This is also a repost from SSLHE, but it made at least one person smile.
My first time playing was 2/4 [LHE] live in Vegas in 2002. A group of 10 of us were walking back to Mandalay Bay and stopped to rail the poker games at Luxor. They were playing this weird variant where everyone only got 2 cards and then there were 5, face up, in the middle of the table. We had no idea of what was going on - we were vaguely familiar with stud and draw poker, but to be honest half of what I knew came from the poker scenes in Star Trek (TNG).
At some point the floor asked us whether we wanted to play - they'd set up a new table for us. After some discussion about how much we had to put down, etc, etc, we agreed. I actually disagreed at first, because I had actually hit a gambling stop-loss earlier in the day. I was down $100 already (don't laugh, that was a lot of money to me back then), but eventually my friends convinced me to fill up the table so nobody else could sit down.
Strangely enough, because of this, I kind of stumbled into some sort of basic strategy - essentially, I refused to play unless I had a "good" hand, which I thought was {22+, AJ+} based on good 2-card hands in pai gow poker. KQs? Pfft, king high, fold. 98s? Are you insane? 22? ZOMG PAIR MUST PLAY! (Actually, 22 10-handed isn't bad, especially since I was set-mining with anything below KK. It's just funny how excited I got at 22 because ZOMG PAIR!)

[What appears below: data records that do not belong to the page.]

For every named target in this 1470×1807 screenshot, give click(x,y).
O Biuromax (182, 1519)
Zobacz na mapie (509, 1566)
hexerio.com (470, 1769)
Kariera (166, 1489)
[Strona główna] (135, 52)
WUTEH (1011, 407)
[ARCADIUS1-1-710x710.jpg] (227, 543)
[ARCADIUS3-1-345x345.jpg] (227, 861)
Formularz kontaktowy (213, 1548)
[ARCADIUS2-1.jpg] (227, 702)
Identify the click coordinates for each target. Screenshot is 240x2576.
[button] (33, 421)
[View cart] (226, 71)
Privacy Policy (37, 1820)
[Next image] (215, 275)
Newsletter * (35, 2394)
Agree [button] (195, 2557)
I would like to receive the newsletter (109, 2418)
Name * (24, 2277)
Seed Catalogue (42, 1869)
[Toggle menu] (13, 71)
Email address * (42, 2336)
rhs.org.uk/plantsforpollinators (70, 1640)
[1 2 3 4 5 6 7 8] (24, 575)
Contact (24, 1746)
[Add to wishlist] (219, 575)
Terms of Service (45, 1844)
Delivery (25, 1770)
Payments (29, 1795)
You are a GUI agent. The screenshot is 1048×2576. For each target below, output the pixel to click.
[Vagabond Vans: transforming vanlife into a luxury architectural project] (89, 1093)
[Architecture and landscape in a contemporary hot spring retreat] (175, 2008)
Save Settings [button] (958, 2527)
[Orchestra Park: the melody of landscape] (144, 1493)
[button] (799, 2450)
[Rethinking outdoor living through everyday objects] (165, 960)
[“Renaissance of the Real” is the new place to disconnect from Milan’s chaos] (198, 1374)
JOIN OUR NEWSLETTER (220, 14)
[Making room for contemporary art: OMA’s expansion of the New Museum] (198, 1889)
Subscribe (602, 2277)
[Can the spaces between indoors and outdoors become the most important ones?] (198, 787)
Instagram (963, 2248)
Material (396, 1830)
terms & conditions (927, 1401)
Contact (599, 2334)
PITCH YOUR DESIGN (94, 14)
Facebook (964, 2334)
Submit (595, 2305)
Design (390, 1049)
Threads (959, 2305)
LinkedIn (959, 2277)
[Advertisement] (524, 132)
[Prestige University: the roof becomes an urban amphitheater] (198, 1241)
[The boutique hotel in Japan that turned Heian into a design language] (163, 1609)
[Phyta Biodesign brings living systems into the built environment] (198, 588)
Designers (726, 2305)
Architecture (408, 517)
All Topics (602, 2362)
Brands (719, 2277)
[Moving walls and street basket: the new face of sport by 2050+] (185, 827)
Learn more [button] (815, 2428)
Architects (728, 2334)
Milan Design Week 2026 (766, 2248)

Most hands were 9-way, with a few 8-way hands when someone besides me folded. I think I was also one of the few to understand AKs was better than AKo, but it didn't really matter because I was playing so few hands and never raised anyway. If checked to me, I'd bet (or donk) anything worth a bet, otherwise, I'd check-fold mostly. I think in 2 hours I won two big pots, one was with a set (to which one friend commented to another, "what do you think he's betting with?") and the other was with some pair of aces which I check-called to victory (I didn't quite grasp the concept of "top" pair, I'm almost positive at some point I folded AJ on a Jxx board because jacks are only a medium-sized pair). Down $2 overall, which I think put me in 3rd place (obv because of the rake and because the dick of a dealer told us that people usually tip 5-10% of the pot ... an offense that we've never really forgiven them for).
The next year was the year Moneymaker won the WSOP and poker became cool. We got a little bit of jealousy from the people who missed the trip when we bragged that we had played Texas Hold'Em ... in Vegas!